Fidelity to one’s craft is a trait Schwartz shares with his artists. Like a glamorous Hollywood agent, he is on call 24/7 for them, prioritizing their visions even when it empties the kitty in the short-term. Schwartz dipped into the red to frame a suite of paintings by Takako Yamaguchi, a mid-career LA–based painter, whose work is impossible to find today for purchase— even at six figures. Cynthia Hawkins, an improvisionist abstract painter with 30 years of work to show, sold out before her exhibition at STARS even opened. For Eric-Paul Riege (whose 2023 solo show at the Hammer Museum closed in February), Schwartz devised a new model of ownership that enables the artist to sell his soft sculptures to buyers while retaining the right to change them in the future, a key element of his practice. The gallerist’s strategies are never one-size-fits-all. Every decision, though harrowingly specific, serves a larger vision.
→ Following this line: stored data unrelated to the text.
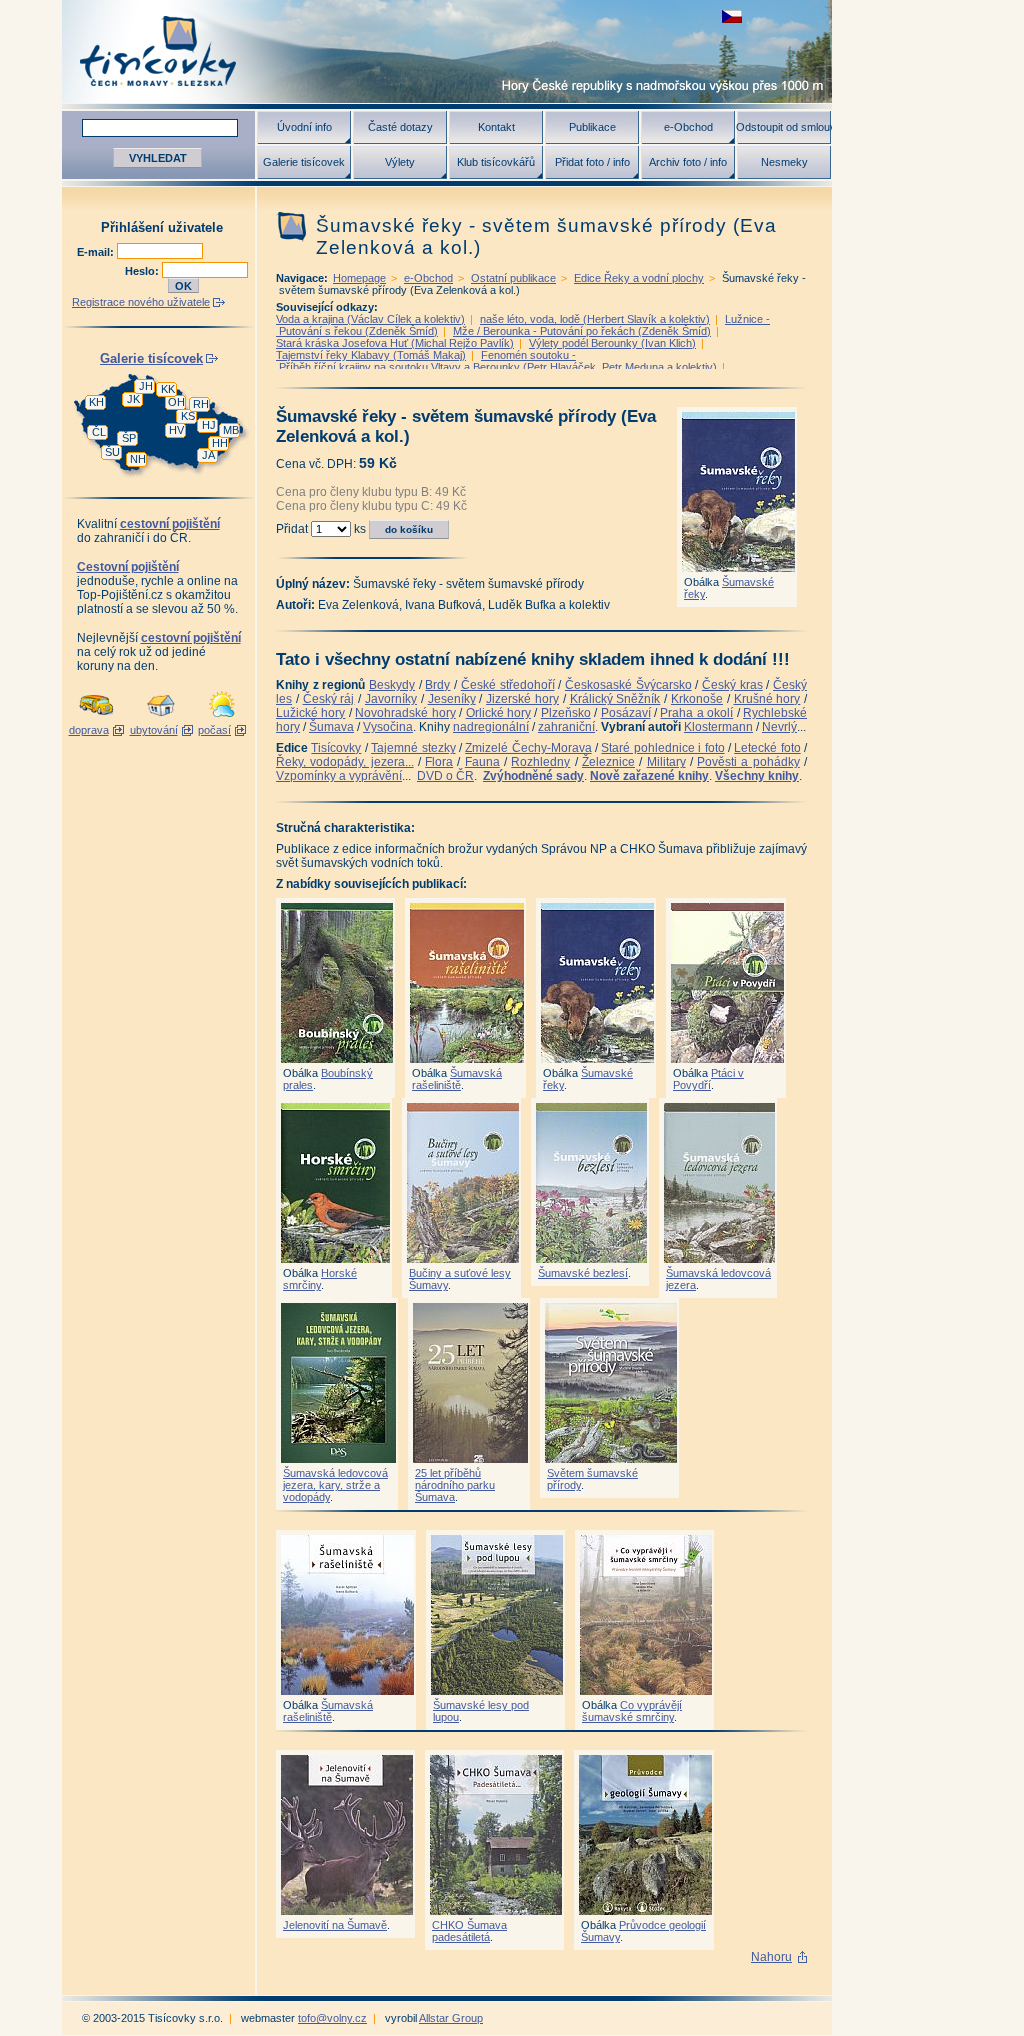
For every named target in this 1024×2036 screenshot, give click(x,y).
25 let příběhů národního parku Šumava (455, 1485)
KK (168, 389)
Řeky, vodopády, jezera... (345, 762)
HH (220, 443)
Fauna (482, 762)
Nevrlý (779, 727)
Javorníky (391, 699)
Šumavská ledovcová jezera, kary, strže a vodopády (335, 1485)
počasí (214, 730)
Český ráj (329, 699)
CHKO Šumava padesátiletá (469, 1931)
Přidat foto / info (592, 162)
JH (146, 386)
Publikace (592, 127)
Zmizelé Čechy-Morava (528, 748)
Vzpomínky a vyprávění (339, 776)
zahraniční (566, 727)
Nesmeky (784, 162)
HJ (209, 425)
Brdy (437, 685)
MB (231, 430)
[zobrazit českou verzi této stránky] (732, 16)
This March, STARS turns two. Despite the gallery’s many achievements, Schwartz views himself more as a facilitator of success than its architect—he reserves that pedestal for his artists. “Ultimately the gallery took shape on its own, regardless of what I would want for it or any plans I could have,” he says. “I try to stay out of the way, because that’s usually when things are the most successful.”